Imperial Russia built the park in 1898 in what was then Wesy Qingniwa Village, on the western edge of the city they called Dalini. They named it West Park. After Japan defeated Russia in the Russo-Japanese War and took control of the Liaodong Peninsula, the park expanded to include a sumo wrestling field, golf course, horse riding clubs, and swimming pools. A tiger kept on the grounds earned it a new name: Tiger Park. In 1925, a memorial tower for Japanese war dead was erected in the south, and the ashes from Asahi Square were relocated here. As the city grew around it, the park became Central Park in 1926. Japan's defeat in World War II brought Soviet influence, and on November 1, 1947, it became Lenin Park. Then, on the eve of the People's Republic, volunteers renovated the grounds and erected a monument inscribed with the words "Labor Creates the World." On March 3, 1949, the park received its current name.
Among the park's most unexpected treasures is a bronze bell cast in Korea in 1347, during the reign of the Yuan Dynasty's Emperor Toghon Temur. The bell's journey to Dalian began in 1905, when Abe Eizen, a Japanese Buddhist monk of the Togan Sect, arrived to establish a branch of Higashi Honganji Temple. Learning of the bell's existence in Incheon, Korea, he arranged through Japanese authorities to have it transferred to Dalian. In 1958, it was moved to Laodong Park, where it remains. Inscribed with Sanskrit text from the Aroni Mantra scripture, the blessing bell predates European contact with the Americas and has survived the collapse of the dynasty that commissioned it by nearly seven centuries.

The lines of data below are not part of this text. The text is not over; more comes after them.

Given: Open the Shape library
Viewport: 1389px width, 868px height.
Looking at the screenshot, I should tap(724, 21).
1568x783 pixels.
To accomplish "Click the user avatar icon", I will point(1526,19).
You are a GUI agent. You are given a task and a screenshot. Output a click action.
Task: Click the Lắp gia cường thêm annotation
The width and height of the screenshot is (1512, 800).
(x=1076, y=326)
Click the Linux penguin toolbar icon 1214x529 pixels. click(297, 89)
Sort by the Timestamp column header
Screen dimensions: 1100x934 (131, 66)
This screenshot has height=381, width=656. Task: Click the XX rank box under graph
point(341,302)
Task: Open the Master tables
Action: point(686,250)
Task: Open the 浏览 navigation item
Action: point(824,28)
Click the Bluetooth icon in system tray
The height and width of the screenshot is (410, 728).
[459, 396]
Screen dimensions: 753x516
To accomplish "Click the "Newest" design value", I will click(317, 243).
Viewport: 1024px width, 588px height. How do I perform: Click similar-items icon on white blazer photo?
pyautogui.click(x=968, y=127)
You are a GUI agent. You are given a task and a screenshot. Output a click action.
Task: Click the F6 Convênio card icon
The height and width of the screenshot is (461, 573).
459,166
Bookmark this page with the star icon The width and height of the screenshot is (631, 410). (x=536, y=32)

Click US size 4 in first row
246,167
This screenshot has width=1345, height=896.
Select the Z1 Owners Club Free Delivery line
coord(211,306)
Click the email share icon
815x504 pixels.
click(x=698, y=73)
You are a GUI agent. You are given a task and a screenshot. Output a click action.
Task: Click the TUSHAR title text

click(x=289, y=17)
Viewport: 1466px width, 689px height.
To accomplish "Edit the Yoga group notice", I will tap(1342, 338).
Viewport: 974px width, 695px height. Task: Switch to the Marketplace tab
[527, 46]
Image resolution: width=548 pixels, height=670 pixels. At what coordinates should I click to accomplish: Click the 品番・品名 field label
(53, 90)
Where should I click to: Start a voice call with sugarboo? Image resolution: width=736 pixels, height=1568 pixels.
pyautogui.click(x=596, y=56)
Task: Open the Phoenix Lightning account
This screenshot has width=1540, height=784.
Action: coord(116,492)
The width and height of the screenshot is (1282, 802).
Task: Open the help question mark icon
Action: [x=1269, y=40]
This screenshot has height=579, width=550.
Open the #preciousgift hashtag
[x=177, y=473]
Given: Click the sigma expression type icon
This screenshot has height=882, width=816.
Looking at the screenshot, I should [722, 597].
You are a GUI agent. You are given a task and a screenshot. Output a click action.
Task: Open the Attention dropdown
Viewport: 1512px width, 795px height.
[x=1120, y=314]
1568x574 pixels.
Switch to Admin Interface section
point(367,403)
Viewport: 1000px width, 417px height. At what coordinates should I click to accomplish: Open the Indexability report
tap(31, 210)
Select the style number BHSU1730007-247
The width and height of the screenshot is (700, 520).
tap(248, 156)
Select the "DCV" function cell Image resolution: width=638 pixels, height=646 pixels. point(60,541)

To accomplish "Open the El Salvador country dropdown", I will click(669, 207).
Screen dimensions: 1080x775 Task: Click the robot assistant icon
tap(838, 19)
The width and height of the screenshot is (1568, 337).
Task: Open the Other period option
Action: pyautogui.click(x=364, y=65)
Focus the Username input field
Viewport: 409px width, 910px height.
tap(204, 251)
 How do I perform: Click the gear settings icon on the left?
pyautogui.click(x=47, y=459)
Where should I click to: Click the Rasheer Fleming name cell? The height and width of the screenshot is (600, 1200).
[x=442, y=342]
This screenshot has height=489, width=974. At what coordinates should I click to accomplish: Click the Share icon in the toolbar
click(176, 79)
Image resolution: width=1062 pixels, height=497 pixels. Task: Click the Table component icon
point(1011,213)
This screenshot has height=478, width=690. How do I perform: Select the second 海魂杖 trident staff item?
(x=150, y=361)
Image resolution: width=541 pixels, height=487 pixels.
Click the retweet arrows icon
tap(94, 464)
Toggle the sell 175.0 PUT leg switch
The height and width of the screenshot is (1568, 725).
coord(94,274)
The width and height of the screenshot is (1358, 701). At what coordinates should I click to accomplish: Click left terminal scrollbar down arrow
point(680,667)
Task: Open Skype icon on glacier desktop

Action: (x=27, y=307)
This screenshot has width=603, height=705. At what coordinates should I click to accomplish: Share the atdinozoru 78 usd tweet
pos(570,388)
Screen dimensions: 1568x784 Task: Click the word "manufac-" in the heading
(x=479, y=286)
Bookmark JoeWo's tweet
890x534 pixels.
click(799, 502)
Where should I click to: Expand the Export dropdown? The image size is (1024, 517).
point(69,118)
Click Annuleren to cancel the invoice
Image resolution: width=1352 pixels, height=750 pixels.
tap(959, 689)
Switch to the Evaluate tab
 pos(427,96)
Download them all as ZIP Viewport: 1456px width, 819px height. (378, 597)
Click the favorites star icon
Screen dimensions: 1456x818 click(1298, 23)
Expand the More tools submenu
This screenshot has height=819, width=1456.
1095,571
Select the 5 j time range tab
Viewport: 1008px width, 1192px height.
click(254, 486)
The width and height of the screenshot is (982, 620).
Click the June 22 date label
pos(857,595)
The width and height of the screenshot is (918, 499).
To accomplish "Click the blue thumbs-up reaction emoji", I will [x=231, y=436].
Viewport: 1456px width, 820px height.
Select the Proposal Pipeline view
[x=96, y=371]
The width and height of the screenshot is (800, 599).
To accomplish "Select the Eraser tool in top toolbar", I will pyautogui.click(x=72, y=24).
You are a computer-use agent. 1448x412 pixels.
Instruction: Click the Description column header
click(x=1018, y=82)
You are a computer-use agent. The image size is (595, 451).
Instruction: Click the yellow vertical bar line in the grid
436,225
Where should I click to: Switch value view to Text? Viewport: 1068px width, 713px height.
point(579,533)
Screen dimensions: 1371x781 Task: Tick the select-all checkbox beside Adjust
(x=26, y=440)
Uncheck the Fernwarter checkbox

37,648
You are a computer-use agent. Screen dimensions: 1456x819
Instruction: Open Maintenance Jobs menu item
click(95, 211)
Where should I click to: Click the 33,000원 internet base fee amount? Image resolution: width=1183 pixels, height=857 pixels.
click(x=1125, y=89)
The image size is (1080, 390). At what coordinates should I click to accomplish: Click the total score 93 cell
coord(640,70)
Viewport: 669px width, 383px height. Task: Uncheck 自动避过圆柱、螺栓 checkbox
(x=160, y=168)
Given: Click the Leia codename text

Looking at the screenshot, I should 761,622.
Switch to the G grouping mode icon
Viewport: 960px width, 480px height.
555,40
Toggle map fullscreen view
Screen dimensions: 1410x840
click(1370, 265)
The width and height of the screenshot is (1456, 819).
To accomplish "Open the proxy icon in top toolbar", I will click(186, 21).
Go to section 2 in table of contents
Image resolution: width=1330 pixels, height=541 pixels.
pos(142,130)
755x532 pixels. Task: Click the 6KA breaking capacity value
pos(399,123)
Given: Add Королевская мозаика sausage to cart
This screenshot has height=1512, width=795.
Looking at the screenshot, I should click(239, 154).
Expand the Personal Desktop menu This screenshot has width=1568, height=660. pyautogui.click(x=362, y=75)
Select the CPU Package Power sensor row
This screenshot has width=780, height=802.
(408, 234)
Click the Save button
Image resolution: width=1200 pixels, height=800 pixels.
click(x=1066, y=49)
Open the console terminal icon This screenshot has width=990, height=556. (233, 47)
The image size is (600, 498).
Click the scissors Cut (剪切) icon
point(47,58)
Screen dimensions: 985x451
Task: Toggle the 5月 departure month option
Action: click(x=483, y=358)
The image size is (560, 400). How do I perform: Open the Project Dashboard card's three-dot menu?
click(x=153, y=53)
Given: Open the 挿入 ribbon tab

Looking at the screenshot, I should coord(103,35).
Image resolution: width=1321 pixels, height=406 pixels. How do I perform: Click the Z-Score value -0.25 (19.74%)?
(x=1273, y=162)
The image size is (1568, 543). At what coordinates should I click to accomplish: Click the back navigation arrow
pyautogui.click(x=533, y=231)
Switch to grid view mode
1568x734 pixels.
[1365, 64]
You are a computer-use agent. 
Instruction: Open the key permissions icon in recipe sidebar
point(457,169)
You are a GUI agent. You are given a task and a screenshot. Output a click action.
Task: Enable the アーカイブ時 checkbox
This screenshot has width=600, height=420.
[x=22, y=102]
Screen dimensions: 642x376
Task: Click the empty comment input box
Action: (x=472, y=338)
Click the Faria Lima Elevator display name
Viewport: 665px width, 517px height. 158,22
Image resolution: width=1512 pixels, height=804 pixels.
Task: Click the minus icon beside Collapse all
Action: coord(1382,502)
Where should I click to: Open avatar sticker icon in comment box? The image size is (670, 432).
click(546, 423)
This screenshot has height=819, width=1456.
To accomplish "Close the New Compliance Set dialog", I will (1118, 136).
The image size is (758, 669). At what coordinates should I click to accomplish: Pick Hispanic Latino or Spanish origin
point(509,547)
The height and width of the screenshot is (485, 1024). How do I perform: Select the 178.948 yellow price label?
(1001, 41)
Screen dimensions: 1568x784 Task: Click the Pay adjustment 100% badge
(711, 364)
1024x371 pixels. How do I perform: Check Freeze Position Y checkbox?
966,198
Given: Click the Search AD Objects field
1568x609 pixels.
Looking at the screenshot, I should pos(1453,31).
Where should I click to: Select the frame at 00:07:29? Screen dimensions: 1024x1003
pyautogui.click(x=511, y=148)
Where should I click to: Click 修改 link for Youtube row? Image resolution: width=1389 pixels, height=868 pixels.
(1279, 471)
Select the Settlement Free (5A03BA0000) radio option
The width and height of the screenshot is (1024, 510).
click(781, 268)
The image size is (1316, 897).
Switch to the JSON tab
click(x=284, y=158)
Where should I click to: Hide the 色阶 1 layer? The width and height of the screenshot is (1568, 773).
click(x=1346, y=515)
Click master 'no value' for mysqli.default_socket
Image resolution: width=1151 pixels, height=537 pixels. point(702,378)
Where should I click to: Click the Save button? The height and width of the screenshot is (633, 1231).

Two structures tell distinctly Dalian stories. In the park's south stands a giant red-and-white soccer ball, 19.6 meters in diameter and 21 meters high, a tribute to the city's passion for professional football. Inside what looks like an oversized sports prop is actually the former Dalian Museum of Architectural Art, later converted into a revolving restaurant. More mysterious is the centennial warehouse, sealed on September 19, 1999, on the hundredth anniversary of Dalian's founding. It contained 100 objects of significance, a letter from then-President Jiang Zemin to then-Mayor Bo Xilai, and was meant to be opened in 2099 for the city's 200th anniversary. Between 2016 and 2017, the warehouse was quietly removed. The original site is now covered by colored bricks, and the whereabouts of its contents are unknown.
Three million visitors pass through Laodong Park each year, making it not just Dalian's oldest urban park but its most heavily used public space. The eastern lotus pond preserves the historical Qingniwa Bridge. Red-crowned cranes, peacocks, and sika deer inhabit enclosures in the western section. A viewing platform in the elevated southern terrain overlooks the CBD, while the western slope hosts the city's only urban ski resort, a 30,000-square-meter facility that operates on artificial snow each winter. Spring brings winter jasmine followed by cherry blossoms, including trees planted as symbols of Sino-Japanese friendship. Annual events cycle through tulip exhibitions, chrysanthemum shows, fireworks festivals, and lantern displays. The park sits just 500 meters from Dalian Railway Station and at the foot of Green Mountain, anchored so firmly in the city's center that no amount of renaming has ever dislodged it.
Located at 38.91N, 121.63E in central Dalian, at the foot of Green Mountain (Lushan), just south of the Qingniwaqiao CBD. Nearest major airport is Dalian Zhoushuizi International (ZYTL/DLC), approximately 10 km northwest. The park's large soccer ball structure and the TV tower on Green Mountain behind it are distinctive visual landmarks from low altitude. The park is 500 meters south of Dalian Railway Station.